──────── Records for processing

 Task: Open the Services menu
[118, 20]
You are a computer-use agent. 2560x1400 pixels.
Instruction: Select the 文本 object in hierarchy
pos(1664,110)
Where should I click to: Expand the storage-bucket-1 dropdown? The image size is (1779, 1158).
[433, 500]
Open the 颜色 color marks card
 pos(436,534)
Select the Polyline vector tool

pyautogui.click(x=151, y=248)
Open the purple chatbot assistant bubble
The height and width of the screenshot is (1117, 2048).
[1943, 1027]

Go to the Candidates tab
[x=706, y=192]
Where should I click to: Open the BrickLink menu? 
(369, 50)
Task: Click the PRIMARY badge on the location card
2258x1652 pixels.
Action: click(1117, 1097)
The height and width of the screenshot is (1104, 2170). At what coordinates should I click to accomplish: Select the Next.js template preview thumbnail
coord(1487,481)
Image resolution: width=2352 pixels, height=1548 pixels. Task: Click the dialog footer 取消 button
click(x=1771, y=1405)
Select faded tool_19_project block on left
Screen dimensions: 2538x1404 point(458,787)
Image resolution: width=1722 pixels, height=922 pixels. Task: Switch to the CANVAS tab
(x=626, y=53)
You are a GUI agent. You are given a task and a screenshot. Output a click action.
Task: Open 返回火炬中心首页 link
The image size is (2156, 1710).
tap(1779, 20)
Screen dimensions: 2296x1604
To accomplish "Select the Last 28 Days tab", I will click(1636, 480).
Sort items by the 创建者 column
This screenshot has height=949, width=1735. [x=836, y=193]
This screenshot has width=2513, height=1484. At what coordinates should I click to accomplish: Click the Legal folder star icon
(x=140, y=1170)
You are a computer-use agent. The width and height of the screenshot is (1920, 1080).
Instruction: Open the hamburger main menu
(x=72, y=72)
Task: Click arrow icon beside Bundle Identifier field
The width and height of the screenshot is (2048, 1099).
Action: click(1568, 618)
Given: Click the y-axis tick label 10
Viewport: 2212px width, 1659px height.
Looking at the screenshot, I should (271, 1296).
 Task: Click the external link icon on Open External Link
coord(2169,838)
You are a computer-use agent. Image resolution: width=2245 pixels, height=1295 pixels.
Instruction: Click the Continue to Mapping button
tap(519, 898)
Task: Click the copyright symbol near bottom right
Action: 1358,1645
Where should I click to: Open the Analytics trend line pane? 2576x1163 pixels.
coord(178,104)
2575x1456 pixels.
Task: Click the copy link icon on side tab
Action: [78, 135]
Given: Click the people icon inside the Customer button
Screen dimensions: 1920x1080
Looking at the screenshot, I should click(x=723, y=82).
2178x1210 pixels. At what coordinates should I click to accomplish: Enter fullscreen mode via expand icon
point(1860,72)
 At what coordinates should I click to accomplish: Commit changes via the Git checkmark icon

────────────────

Copy out each record word for word.

 Task: Open the Services menu
[118, 20]
You are a computer-use agent. 2560x1400 pixels.
Instruction: Select the 文本 object in hierarchy
pos(1664,110)
Where should I click to: Expand the storage-bucket-1 dropdown? The image size is (1779, 1158).
[433, 500]
Open the 颜色 color marks card
 pos(436,534)
Select the Polyline vector tool

pyautogui.click(x=151, y=248)
Open the purple chatbot assistant bubble
The height and width of the screenshot is (1117, 2048).
[1943, 1027]

Go to the Candidates tab
[x=706, y=192]
Where should I click to: Open the BrickLink menu? 
(369, 50)
Task: Click the PRIMARY badge on the location card
2258x1652 pixels.
Action: click(1117, 1097)
The height and width of the screenshot is (1104, 2170). At what coordinates should I click to accomplish: Select the Next.js template preview thumbnail
coord(1487,481)
Image resolution: width=2352 pixels, height=1548 pixels. Task: Click the dialog footer 取消 button
click(x=1771, y=1405)
Select faded tool_19_project block on left
Screen dimensions: 2538x1404 point(458,787)
Image resolution: width=1722 pixels, height=922 pixels. Task: Switch to the CANVAS tab
(x=626, y=53)
You are a GUI agent. You are given a task and a screenshot. Output a click action.
Task: Open 返回火炬中心首页 link
The image size is (2156, 1710).
tap(1779, 20)
Screen dimensions: 2296x1604
To accomplish "Select the Last 28 Days tab", I will click(1636, 480).
Sort items by the 创建者 column
This screenshot has height=949, width=1735. [x=836, y=193]
This screenshot has width=2513, height=1484. At what coordinates should I click to accomplish: Click the Legal folder star icon
(x=140, y=1170)
You are a computer-use agent. The width and height of the screenshot is (1920, 1080).
Instruction: Open the hamburger main menu
(x=72, y=72)
Task: Click arrow icon beside Bundle Identifier field
The width and height of the screenshot is (2048, 1099).
Action: click(1568, 618)
Given: Click the y-axis tick label 10
Viewport: 2212px width, 1659px height.
Looking at the screenshot, I should (271, 1296).
 Task: Click the external link icon on Open External Link
coord(2169,838)
You are a computer-use agent. Image resolution: width=2245 pixels, height=1295 pixels.
Instruction: Click the Continue to Mapping button
tap(519, 898)
Task: Click the copyright symbol near bottom right
Action: 1358,1645
Where should I click to: Open the Analytics trend line pane? 2576x1163 pixels.
coord(178,104)
2575x1456 pixels.
Task: Click the copy link icon on side tab
Action: [78, 135]
Given: Click the people icon inside the Customer button
Screen dimensions: 1920x1080
Looking at the screenshot, I should click(x=723, y=82).
2178x1210 pixels. At what coordinates should I click to accomplish: Enter fullscreen mode via expand icon
point(1860,72)
 At what coordinates should I click to accomplish: Commit changes via the Git checkmark icon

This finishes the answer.